→ **OBJECTIVE**:
Update the rows from the first line through the line that contains "This screenshot has", replacing "Open" with "Expand" and leaving everything else unchanged. Omit the pictures from your answer.
— Start EXCERPTED RECORDS —
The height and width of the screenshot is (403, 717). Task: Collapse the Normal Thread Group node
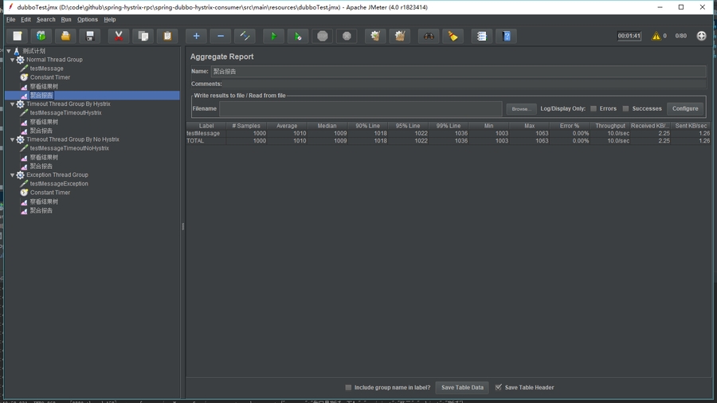click(12, 60)
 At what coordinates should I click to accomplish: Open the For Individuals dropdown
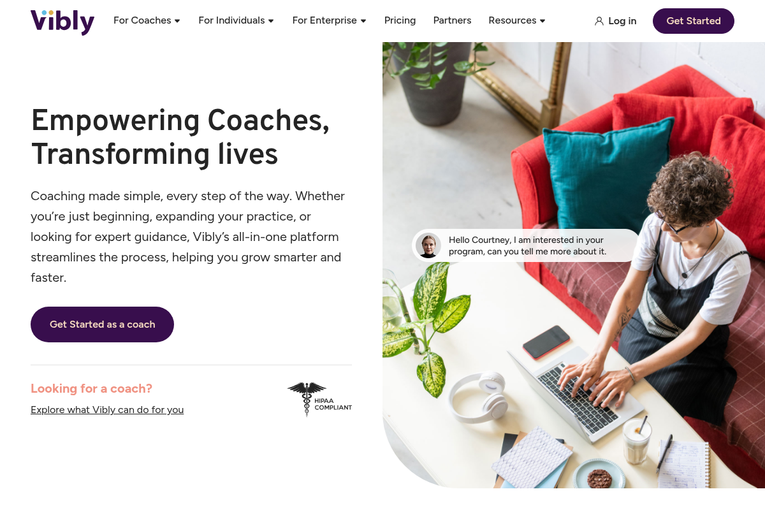pos(231,20)
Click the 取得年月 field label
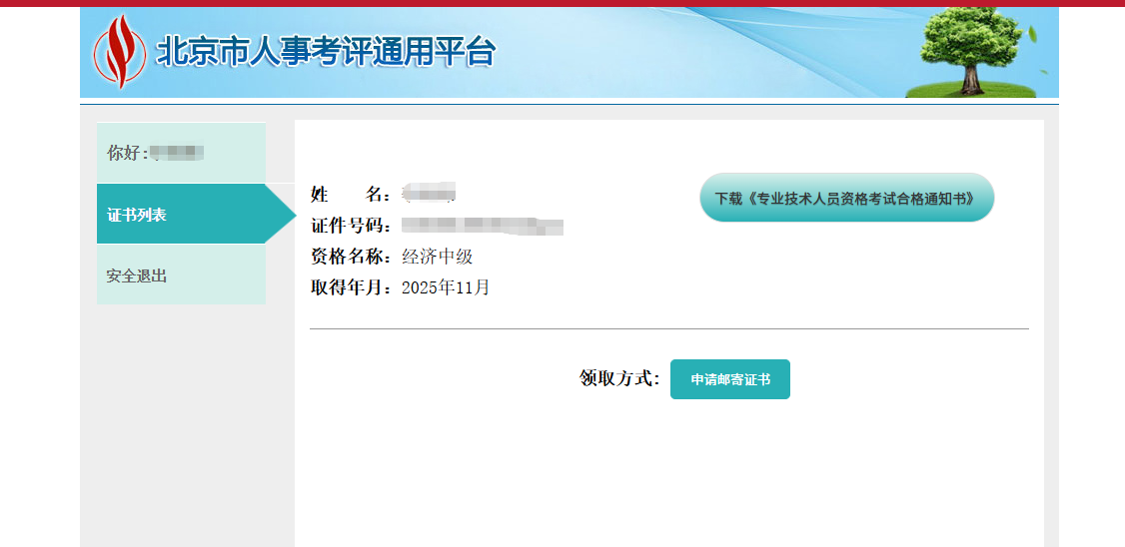 coord(351,287)
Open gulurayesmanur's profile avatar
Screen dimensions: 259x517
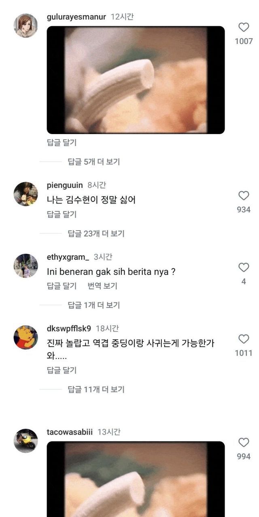click(x=26, y=25)
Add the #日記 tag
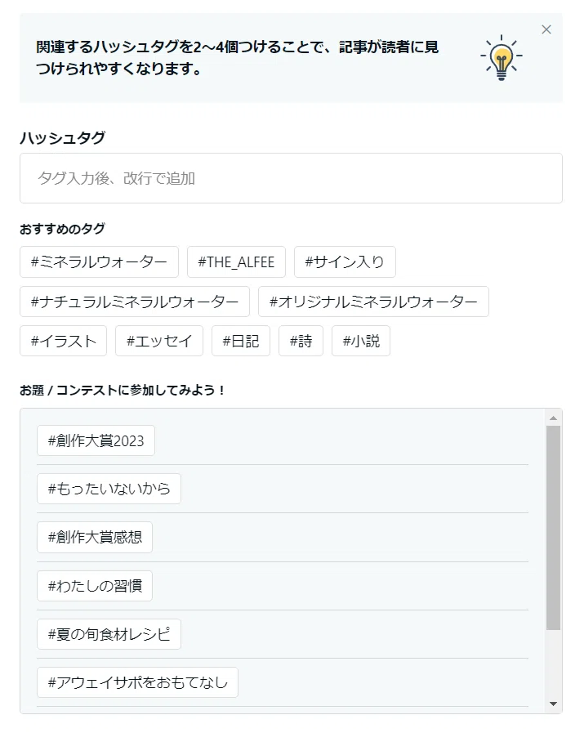This screenshot has height=733, width=584. [241, 341]
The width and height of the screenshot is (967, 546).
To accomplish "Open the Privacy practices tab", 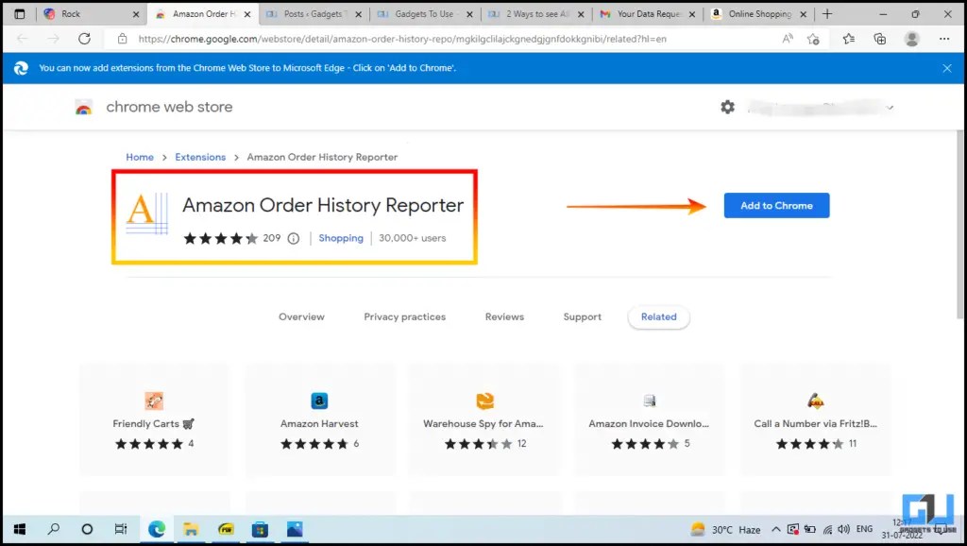I will coord(404,316).
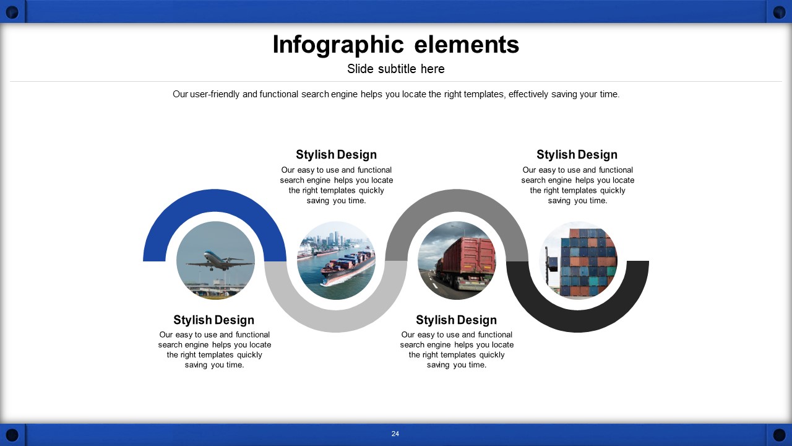Select the dark gray arc over the truck
The width and height of the screenshot is (792, 446).
[457, 201]
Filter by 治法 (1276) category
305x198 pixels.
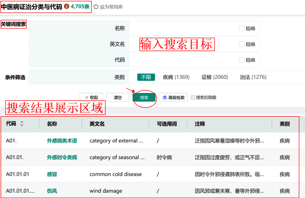coord(253,77)
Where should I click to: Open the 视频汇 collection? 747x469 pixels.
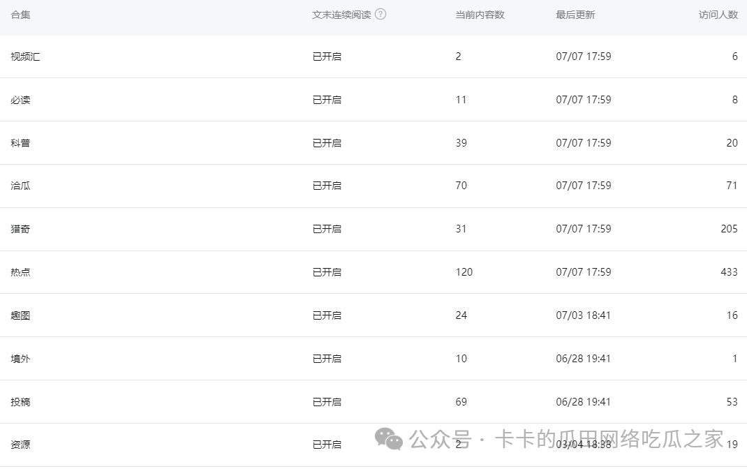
— End EXCERPTED RECORDS —
→ **OUTPUT BELOW**:
The height and width of the screenshot is (403, 717). Task: Collapse the Normal Thread Group node
click(12, 60)
 At what coordinates should I click to accomplish: Expand the For Individuals dropdown
pos(231,20)
Click the 取得年月 field label
 coord(351,287)
Expand gulurayesmanur's profile avatar
Screen dimensions: 259x517
click(x=26, y=25)
Add the #日記 tag
This screenshot has height=733, width=584. [241, 341]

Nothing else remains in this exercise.